Selecting a financial advisor is a major decision that will impact your family’s wealth and peace of mind. If you are looking to engage a professional advisor or to evaluate your current advisor, consider these important criteria:
Selecting an advisor with integrity is paramount. You will be entrusting this person with your most confidential information and relying on them to help secure your financial future. There must never be a question whether this person or their firm have your best interests in mind.
Working with an advisor and firm that do not represent any internal products ensures unbiased recommendations. Knowing that the focus is on your goal achievement as opposed to filling a sales quota builds trust.
Be sure to ask what your advisor’s average client profile is and whether they have a minimum fee or asset management amount. Do they deal with clients just like you? Do they have the skills and insights to help you with your specific needs (such as transitioning through a divorce, caring for a special needs child or selling a business)? Make sure their average client profile is similar to yours and that their advice and services are well suited to your needs.
Feeling in sync with your advisor fosters trust and allows for a more personal relationship. Do they relate to you? Do you feel that they genuinely care about you? Are their values and communication styles in line with yours? Do you feel confident that they will be there for you through the good times and bad? The more you “like” your advisor, the stronger and more meaningful the relationship.
Know the credentials. There are over 200 different designations a financial planner can obtain, but not all of them require extensive coursework, thorough exams, and regular continuing education. Beyond academic degrees such as a Master of Science in Financial Planning (MSFP) or a Master of Business Administration (MBA), the CFP® is one of the more respected designations. Ensure that the advisor (and/or their firm) is registered with the Securities and Exchange Commission or a state’s securities agency. The term “Registered Investment Advisor” (RIA) describes this registration and carries with it a “Fiduciary Duty” standard beyond that of a broker.
Is the firm sizeable both in assets under management and in personnel to ensure continuity and adequate capacity to meet your future needs? Has the advisor and firm been in business for long enough to demonstrate they’ve been through various market cycles and have stood the test of time? Does the firm maintain almost 100% of their client relationships? Do they have established partnerships with highly respected companies, both locally and nationally, to provide additional resources when needed?
How many services does the advisor and firm provide? How are they handling your investment portfolio—by strategically placing you into outside funds or by being a “hands on” manager? Beyond investments, are financial planning, insurance, estate planning, tax, real estate and bookkeeping services also provided by the firm or its affiliates? Below are basic definitions of different types of advisors:
- Investment Advisor: will help you manage your portfolio.
- Financial Planner: will review your entire financial life, including retirement plans, insurance coverage, college funding, budgeting, estate planning as well as help advise you on your investments. These advisors provide advice on a project basis, and can be paid by the hour.

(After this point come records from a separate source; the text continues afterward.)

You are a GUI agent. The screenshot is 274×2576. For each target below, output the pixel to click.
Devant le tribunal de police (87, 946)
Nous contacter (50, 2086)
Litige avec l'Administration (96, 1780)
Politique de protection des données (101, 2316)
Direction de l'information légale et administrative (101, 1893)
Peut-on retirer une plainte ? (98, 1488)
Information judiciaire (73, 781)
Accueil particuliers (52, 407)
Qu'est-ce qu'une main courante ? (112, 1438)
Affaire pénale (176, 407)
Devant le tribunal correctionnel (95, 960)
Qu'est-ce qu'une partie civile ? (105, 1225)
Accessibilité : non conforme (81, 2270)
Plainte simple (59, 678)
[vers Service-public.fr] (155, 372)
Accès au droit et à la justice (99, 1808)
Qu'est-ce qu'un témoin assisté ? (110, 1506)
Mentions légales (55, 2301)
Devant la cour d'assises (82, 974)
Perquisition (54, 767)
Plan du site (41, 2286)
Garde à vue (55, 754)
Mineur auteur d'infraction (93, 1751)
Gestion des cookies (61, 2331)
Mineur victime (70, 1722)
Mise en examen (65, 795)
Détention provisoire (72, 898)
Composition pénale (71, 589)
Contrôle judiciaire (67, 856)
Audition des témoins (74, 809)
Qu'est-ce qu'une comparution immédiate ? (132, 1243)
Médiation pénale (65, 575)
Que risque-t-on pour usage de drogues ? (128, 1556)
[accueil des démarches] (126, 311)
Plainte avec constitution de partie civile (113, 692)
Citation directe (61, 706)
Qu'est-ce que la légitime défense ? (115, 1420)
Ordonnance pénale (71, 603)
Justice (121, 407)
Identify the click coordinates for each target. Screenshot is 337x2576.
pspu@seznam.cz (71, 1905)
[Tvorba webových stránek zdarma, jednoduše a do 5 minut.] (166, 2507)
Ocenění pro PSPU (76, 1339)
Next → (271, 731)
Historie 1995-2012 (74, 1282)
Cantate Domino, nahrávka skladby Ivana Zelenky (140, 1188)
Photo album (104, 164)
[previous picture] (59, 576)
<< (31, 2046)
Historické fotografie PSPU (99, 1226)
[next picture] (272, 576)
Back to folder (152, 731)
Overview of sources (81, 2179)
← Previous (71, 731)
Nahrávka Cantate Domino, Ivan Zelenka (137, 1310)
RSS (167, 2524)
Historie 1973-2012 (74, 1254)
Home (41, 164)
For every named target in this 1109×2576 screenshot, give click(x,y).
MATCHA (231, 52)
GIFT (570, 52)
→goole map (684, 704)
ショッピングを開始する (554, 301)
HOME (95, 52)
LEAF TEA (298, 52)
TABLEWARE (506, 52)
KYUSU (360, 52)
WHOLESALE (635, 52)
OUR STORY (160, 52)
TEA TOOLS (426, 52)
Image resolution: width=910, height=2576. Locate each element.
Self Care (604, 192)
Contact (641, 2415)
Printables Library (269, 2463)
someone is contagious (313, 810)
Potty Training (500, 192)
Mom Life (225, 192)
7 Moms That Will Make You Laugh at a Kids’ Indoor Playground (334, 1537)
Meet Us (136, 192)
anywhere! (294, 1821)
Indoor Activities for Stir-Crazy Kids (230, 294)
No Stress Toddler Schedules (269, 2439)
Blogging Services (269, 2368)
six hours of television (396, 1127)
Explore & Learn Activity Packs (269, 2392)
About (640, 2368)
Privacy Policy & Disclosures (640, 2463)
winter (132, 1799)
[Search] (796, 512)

- Wealth Manager: combines the services of an Investment Advisor and a Financial Planner to help you plan and manage your entire estate while also ensuring your other advisors are coordinated and working together efficiently.
It is one thing if a firm offers particular services, it’s another if they prompt you when these services would be of greatest value to you. Most people rely on experts to tell them what they need and when they need it. This requires a systematized approach that is customized for each client’s unique needs.
Your advisor needs to be accessible, approachable and responsive. Your inquiries should be responded to within 1 business day, as an example. Additionally, your advisor and their team should have transparent contact information that makes it simple for you to reach them. These factors are vital to maintaining a productive relationship.
You should know exactly what you are paying your advisor and firm. Expenses can come in many forms, including:
- Commissions derived from product sales or based on portfolio trading activity.
- Fee-Based (mostly fees or as a percentage of the assets being managed or annual retainer; may also utilize some commission-based products)
- Fee-Only (hourly, as a percentage of the assets being managed or annual retainer, with no commissions from the purchase or sale of financial products)
- Custody and trading charges
*Complete transparency of all expenses and a willingness to openly discuss them are essential.
Other Things to Find Out About
- References: speaking with existing clients and outside professionals who have firsthand experience with the advisor is an excellent way to gain insight into their reputation and ability to deliver as promised.
- Read their Form ADV Part 2A and 2B: a Registered Investment Advisor must give you this document prior to or at the time you contract for services. It details the firm’s business model, compliance history, pay structure and potential conflicts of interest.
- Run a background check: you can see whether an advisor has ever been disciplined through the Securities and Exchange Commission (SEC), the Financial Industry Regulatory Authority (FINRA), or your state insurance and security departments. This information is public record and can easily be checked. If there is anything that makes you uncomfortable, ask questions.